The Senga are an ethnic tribe of Zambia, distinct from the Nsenga.

The Senga are a tribe who migrated from the southern part of present-day Congo DRC. They re-settled in the Luangwa valley amongst the Tumbuka speaking people. The language they speak though similar to Tumbuka is distinct and also shares a common strain with Bisa/Bemba.

Origins
What the Senga can tell of their past begins with migration to their present home perhaps three centuries ago. There is unanimous agreement that their former home was a place called Uluwa which all evidence suggests was in what now is known as Katanga. There is evidence to suggest that prior to this time the Senga had no separate identity but were part of a larger group.

Donald Fraser who visited part of Senga land in 1897 takes the view that the Senga are a composite tribe partly of Tumbuka and Partly of Bisa Origin.

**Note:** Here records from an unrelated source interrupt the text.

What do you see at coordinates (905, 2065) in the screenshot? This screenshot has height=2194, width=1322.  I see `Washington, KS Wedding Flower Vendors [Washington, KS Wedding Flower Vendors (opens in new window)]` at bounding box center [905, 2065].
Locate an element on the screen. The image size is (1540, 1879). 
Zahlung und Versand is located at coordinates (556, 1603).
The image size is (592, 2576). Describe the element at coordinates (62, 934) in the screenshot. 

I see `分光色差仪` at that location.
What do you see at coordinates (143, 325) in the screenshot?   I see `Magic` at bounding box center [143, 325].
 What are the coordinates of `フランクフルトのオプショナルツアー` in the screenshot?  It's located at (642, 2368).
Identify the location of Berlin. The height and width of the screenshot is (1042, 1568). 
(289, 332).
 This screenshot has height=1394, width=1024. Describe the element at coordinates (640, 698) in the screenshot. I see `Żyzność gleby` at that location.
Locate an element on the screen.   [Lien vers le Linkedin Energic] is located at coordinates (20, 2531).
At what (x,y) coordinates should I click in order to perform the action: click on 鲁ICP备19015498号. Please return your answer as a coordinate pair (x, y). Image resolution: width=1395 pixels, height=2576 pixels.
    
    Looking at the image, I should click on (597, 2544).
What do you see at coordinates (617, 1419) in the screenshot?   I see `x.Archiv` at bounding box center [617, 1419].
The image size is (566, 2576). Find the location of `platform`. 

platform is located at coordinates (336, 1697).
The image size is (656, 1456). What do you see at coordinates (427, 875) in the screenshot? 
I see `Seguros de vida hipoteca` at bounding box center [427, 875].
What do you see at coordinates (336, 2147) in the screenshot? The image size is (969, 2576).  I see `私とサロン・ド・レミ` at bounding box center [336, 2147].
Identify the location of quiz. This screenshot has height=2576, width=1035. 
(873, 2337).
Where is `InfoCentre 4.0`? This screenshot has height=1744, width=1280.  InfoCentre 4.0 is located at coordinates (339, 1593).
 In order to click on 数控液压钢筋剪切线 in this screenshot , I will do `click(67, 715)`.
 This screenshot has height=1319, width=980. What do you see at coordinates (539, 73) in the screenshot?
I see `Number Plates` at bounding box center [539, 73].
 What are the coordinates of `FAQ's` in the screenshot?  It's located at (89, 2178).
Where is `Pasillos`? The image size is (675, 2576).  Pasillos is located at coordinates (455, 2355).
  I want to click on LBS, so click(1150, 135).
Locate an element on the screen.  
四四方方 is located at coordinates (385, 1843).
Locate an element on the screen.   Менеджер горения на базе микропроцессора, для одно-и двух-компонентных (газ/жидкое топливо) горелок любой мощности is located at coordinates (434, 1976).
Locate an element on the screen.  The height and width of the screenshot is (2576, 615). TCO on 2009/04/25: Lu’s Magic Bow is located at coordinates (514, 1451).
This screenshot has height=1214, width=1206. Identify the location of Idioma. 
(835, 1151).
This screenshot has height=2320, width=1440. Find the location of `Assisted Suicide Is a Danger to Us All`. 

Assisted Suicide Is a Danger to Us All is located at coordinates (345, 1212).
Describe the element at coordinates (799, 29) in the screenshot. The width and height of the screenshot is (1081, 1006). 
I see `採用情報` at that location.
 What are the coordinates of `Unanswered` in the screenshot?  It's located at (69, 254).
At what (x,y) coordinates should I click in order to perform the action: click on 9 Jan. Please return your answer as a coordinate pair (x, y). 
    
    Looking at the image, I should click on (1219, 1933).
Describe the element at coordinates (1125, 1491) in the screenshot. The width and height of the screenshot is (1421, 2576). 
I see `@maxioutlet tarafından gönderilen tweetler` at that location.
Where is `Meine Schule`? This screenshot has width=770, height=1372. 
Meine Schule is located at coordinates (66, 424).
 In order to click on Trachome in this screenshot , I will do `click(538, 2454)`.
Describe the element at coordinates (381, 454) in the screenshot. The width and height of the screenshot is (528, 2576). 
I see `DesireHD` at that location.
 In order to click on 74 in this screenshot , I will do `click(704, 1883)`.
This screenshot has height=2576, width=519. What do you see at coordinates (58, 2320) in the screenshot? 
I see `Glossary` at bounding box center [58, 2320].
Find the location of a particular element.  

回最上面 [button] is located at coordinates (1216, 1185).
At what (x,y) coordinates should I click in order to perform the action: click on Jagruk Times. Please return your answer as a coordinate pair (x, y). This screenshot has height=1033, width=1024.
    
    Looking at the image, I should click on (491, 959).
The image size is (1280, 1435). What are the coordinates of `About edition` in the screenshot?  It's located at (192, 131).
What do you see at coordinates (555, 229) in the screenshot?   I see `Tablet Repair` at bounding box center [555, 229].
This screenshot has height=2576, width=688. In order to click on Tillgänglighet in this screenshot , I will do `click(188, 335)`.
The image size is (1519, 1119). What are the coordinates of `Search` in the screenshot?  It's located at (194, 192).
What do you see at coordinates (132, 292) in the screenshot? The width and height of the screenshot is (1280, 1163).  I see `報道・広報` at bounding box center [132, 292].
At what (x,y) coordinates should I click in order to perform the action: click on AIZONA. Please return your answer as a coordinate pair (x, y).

But Senga tradition maintains that they were a separate group who broke away from the same chief (possibly Mwata Yamvo) as the Bisa and Bemba but at a different time.  The Senga relate Passing through Bisa country – Led by Chibeza Kambombo, the leader of the main group in the migration who was given a young girl for a wife by one of the Bisa Chiefs. Because the woman he was with as his wife was not yet of Child bearing age. To safe guard his lineage he was given a woman to start having children with.

Politics
Among the Senga political hierarchy is senior chief, chief, group headman (headman over more than  one village) and the village headman.

Like all Senga chiefs the senior chief inherits his position. Unlike some of them he inherits from his maternal uncle (a matrilineal system).
The principal clans are Goma, Ng’uni, kumwenda, Nyirenda, Lungu, Zimba and Miti.
Headmen like the chiefs are said to be selected from members of the chiefs clan (Goma Clan for the senior chiefs area). Senior chiefs usually are headmen before being senior chiefs.

While these clans in Zambia are matrilineal in nature, the same tribes which are based in Malawi have a patrilineal lineage. The Nyirendas, Kumwendas, Lungus, Zimbas who migrated to Malawi have had a partineal system of chieftainship. The person who becomes a chief of the village is the first-born son or eldest son where a girl is the first born in the royal family. In Malawi, these tribes are found predominantly in the northern districts of Malawi. However some clans have moved to various other districts in recent years because of work.

Today the Senga reside in Chama district of Muchinga province under the leadership of Senior Chief Kambombo. Other Chiefs that are under Senior Chief Kambombo includes; Chief Chifunda, Chief Chikwa and Chief Tembwe. These together with Senior Chief Kambombo makes what we call Chama District in the current Zambia.